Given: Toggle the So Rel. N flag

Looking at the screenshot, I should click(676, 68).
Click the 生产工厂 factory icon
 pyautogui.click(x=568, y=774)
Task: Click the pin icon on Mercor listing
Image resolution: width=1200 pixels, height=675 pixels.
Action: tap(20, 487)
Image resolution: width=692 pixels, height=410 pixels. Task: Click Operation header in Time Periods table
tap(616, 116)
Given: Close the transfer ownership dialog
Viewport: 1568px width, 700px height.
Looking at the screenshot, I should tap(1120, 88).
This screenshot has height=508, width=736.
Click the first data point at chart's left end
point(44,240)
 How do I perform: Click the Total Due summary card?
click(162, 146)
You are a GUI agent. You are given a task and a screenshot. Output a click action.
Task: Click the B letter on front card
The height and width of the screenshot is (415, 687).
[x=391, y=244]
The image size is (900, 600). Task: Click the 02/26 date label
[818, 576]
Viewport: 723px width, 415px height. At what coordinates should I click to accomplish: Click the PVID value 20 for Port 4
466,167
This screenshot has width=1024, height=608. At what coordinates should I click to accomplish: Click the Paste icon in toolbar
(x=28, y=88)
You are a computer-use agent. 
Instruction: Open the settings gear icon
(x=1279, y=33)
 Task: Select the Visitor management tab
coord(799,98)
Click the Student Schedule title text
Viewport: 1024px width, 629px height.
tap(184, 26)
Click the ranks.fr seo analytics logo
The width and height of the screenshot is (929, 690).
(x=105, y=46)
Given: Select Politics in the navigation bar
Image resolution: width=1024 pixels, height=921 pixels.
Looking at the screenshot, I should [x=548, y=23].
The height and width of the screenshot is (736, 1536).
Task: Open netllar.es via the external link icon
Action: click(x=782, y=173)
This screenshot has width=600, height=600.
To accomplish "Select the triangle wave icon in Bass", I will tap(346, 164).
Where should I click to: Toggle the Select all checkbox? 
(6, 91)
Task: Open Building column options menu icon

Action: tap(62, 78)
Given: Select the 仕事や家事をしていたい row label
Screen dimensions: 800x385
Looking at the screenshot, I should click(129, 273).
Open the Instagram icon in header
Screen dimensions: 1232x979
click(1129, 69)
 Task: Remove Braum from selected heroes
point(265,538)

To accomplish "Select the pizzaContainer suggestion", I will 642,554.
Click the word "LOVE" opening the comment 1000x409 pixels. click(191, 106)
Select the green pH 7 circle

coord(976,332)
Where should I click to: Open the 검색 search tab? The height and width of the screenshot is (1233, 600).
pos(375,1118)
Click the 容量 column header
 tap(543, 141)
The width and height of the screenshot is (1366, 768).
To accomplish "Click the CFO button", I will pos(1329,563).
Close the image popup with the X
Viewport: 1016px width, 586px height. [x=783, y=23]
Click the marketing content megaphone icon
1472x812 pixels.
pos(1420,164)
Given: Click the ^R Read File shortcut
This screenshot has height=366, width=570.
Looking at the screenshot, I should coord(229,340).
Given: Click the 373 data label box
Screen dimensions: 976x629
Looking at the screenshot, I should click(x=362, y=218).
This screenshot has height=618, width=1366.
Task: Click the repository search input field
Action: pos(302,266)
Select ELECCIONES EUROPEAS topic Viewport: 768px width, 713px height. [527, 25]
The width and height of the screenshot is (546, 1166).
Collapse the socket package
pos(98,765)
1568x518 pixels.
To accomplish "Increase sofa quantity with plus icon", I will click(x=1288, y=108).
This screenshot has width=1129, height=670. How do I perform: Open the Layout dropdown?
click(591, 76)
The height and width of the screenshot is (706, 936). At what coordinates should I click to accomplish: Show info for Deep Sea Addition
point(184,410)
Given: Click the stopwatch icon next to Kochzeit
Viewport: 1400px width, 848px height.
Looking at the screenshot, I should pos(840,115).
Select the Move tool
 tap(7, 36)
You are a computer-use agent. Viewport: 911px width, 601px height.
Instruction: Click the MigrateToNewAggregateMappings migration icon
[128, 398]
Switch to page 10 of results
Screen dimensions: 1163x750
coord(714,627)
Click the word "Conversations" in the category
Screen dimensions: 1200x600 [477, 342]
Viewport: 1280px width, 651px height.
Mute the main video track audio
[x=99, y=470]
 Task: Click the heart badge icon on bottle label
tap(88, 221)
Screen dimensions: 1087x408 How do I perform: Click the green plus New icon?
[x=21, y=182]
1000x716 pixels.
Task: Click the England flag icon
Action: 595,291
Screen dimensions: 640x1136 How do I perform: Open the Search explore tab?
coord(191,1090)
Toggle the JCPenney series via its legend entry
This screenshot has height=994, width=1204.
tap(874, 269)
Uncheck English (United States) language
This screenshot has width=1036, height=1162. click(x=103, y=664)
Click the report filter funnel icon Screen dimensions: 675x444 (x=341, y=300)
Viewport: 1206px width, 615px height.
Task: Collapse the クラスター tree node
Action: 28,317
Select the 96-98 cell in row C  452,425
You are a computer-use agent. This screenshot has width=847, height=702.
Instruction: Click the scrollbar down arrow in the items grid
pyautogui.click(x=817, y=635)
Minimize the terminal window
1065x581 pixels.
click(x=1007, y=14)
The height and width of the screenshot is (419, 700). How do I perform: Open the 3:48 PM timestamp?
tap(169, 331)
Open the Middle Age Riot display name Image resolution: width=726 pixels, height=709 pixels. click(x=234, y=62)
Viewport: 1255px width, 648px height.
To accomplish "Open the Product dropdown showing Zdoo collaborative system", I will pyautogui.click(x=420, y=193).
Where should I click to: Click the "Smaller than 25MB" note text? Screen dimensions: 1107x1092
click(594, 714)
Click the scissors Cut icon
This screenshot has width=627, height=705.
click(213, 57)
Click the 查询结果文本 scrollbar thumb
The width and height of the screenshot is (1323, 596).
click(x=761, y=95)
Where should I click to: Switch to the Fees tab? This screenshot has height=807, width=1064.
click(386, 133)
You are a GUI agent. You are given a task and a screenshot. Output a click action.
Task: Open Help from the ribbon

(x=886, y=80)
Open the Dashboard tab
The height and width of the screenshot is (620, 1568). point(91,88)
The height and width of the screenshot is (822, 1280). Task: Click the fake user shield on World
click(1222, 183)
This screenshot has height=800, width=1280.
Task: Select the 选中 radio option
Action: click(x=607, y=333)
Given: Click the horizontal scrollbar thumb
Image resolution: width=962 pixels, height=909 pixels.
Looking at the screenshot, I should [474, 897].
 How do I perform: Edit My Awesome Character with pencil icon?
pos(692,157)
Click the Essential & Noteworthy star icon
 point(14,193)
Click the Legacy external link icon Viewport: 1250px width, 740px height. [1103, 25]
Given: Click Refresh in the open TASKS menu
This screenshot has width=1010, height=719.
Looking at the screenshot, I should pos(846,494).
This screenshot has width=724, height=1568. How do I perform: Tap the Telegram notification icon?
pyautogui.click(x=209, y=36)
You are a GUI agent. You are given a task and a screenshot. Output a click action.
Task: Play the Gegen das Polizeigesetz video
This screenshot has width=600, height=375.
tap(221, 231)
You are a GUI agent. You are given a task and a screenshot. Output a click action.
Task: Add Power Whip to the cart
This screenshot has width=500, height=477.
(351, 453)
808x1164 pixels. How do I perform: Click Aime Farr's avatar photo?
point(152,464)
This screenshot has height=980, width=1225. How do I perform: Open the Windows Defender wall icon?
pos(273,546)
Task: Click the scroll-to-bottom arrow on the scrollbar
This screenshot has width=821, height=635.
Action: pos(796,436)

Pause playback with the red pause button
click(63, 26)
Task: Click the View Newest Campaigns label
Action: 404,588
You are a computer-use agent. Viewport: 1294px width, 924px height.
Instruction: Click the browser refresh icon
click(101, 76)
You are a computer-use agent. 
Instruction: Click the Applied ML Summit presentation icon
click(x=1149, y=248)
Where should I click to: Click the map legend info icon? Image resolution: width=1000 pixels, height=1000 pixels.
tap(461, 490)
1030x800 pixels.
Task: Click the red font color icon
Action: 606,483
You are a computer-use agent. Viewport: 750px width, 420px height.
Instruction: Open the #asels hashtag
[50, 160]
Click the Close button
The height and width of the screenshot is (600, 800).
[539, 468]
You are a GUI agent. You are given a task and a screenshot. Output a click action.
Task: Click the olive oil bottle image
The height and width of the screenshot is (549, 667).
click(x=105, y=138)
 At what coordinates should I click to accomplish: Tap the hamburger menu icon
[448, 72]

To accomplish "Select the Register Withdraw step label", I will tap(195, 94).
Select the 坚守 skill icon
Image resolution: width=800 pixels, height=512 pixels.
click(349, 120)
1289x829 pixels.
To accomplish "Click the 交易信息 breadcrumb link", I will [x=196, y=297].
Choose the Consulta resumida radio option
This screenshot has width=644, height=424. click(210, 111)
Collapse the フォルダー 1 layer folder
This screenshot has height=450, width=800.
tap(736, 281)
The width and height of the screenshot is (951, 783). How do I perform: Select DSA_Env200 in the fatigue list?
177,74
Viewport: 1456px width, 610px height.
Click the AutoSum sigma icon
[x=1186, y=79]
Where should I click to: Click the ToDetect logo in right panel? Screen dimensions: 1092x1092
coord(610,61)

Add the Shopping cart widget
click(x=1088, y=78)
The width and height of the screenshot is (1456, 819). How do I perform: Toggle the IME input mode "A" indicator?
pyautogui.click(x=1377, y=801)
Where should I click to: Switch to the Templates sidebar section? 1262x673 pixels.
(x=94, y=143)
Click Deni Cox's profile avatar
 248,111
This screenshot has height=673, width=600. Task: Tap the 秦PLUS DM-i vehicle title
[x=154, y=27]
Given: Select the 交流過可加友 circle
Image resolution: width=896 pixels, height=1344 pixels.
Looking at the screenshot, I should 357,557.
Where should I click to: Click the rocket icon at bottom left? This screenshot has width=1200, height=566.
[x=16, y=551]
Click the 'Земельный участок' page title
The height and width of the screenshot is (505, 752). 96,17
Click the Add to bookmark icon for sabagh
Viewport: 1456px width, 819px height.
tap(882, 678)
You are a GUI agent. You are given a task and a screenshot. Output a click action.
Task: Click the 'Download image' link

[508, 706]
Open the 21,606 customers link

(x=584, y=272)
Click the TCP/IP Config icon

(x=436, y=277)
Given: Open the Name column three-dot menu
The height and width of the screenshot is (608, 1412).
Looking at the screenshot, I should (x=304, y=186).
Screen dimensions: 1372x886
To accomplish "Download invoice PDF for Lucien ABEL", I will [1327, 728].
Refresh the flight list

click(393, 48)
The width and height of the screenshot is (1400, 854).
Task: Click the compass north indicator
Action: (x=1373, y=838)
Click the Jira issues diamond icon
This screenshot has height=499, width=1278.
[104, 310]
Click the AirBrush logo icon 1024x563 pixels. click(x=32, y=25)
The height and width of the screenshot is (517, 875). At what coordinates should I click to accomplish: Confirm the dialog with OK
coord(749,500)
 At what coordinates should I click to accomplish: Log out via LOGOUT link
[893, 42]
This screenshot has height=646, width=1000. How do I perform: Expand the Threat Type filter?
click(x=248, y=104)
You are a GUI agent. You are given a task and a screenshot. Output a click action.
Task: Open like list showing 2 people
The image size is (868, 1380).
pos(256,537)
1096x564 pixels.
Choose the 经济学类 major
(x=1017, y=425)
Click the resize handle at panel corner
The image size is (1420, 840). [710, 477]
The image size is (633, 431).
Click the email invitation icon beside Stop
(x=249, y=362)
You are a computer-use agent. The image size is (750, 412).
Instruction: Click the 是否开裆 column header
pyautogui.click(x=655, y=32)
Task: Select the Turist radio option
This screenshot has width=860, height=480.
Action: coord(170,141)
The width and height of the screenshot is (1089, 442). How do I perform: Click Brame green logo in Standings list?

────────

**YOUR ASSIGNMENT:**
Please copy every line from the entries that includes the word "showing".

**RESULT OF THE TASK:**
To accomplish "Open the Product dropdown showing Zdoo collaborative system", I will pyautogui.click(x=420, y=193).
Task: Open like list showing 2 people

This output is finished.